The gravitational force of ransomware’s black hole is pulling in other cyberthreats to form one massive, interconnected ransomware delivery system and has significant implications for IT security, according to the Sophos 2022 Threat Report.
Sophos’ security researchers and threat hunters from Sophos Managed Threat Response, who conducted the research, believe that “the ransomware landscape will become both more modular and more uniform, with attack ‘specialists’ offering different elements of an attack ‘as-a-service’ and providing playbooks with tools and techniques that enable different adversary groups to implement very similar attacks.”

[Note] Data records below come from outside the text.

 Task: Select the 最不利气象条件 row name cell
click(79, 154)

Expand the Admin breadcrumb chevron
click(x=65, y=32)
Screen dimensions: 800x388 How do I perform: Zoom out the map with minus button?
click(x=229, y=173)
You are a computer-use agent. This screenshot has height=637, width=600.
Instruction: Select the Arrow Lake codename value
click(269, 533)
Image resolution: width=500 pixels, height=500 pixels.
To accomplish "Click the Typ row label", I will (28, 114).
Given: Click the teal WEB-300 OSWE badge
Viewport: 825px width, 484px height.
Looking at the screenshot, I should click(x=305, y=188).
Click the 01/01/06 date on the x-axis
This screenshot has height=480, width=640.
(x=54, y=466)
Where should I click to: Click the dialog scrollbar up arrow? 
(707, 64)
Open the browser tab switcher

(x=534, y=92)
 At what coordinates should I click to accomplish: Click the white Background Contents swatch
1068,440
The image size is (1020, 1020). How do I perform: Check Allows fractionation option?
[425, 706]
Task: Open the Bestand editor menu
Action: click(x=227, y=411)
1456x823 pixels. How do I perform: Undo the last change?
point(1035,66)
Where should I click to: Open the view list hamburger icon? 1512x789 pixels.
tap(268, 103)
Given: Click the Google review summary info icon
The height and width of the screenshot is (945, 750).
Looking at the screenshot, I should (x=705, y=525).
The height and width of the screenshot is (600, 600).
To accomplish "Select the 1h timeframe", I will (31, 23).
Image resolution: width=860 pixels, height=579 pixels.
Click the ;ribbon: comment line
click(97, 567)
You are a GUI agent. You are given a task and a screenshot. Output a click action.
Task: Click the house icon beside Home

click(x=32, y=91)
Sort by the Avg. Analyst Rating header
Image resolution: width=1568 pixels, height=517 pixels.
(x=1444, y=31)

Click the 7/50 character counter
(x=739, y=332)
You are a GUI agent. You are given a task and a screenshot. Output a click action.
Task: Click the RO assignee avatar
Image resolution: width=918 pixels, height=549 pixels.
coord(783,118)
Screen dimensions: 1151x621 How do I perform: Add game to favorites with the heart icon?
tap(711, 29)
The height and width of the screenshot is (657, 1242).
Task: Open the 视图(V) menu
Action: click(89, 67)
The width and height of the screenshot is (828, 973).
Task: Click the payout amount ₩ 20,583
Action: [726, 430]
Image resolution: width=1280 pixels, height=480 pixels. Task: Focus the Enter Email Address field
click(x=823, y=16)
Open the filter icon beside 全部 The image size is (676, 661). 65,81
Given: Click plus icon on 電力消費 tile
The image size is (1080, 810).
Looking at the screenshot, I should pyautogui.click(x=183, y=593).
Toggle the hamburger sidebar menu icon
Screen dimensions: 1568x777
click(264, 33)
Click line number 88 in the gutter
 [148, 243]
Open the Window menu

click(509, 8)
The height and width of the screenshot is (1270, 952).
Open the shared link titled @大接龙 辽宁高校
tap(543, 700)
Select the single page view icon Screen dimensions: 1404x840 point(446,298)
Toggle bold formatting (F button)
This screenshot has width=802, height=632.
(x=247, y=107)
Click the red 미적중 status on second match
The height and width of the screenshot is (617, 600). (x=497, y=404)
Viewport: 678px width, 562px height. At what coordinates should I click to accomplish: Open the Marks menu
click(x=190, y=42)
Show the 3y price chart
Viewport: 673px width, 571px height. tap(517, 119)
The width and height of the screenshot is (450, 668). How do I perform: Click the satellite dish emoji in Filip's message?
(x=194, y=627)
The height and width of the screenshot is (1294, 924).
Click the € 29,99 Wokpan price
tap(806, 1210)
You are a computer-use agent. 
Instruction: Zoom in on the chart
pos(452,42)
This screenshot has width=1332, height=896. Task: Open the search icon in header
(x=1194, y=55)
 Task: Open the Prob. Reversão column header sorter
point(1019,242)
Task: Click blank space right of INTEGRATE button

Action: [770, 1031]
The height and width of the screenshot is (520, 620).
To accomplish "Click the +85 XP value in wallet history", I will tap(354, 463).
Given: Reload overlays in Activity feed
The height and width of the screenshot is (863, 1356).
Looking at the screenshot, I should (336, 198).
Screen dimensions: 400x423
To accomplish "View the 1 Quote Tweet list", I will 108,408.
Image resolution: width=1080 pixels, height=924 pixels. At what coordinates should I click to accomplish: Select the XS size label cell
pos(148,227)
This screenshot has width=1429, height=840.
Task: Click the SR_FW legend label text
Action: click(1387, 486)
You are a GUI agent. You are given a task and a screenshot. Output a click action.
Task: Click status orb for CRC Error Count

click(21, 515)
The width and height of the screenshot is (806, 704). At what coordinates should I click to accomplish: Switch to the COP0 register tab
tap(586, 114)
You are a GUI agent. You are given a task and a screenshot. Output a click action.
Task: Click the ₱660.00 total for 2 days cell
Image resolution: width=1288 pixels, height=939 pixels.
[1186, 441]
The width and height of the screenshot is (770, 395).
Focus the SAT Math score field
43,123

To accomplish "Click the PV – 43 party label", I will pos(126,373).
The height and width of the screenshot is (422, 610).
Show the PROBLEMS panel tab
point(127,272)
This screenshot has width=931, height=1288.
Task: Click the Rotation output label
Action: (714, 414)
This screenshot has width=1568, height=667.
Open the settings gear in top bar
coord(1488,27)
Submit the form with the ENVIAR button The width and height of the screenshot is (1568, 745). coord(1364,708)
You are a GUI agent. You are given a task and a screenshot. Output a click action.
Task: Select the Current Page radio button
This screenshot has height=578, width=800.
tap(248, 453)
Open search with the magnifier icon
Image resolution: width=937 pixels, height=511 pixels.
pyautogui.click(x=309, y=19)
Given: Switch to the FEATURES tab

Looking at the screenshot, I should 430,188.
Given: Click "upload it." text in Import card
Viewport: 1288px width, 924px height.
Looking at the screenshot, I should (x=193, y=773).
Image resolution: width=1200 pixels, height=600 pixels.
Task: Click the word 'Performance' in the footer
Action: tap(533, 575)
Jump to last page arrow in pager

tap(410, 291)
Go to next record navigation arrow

The Sophos research also saw that attacks by single ransomware groups gave way to more ransomware-as-a-service (RaaS) offerings during 2021, with specialist ransomware developers focused on hiring out malicious code and infrastructure to third-party affiliates.
“Some of the most high-profile ransomware attacks of the year involved RaaS, including an attack against Colonial Pipeline in the US by a DarkSide affiliate,” Sophos said. “An affiliate of Conti ransomware leaked the implementation guide provided by the operators, revealing the step-by-step tools and techniques that attackers could use to deploy the ransomware.
The report also found that established cyberthreats will continue to adapt to distribute and deliver ransomware. These include loaders, droppers, and other commodity malware; increasingly advanced, human-operated Initial Access Brokers; spam; and adware. In 2021, Sophos reported on Gootloader operating novel hybrid attacks that combined mass campaigns with careful filtering to pinpoint targets for specific malware bundles.
Ransomware attackers use multiple forms of extortion to pressure victims into paying the ransom and this trend is expected to continue. In fact, Sophos believes there will be an increase in range and intensity. In 2021, Sophos incident responders cataloged 10 different types of pressure tactics, from data theft and exposure to threatening phone calls, distributed denial of service (DDoS) attacks, and more.
Cryptocurrency will continue to fuel cybercrimes such as ransomware and malicious cryptomining, and Sophos expects the trend will continue until global cryptocurrencies are better regulated. In 2021, Sophos researchers uncovered cryptominers such as Lemon Duck and the less common, MrbMiner, taking advantage of the access provided by newly reported vulnerabilities and targets already breached by ransomware operators to install cryptominers on computers and servers.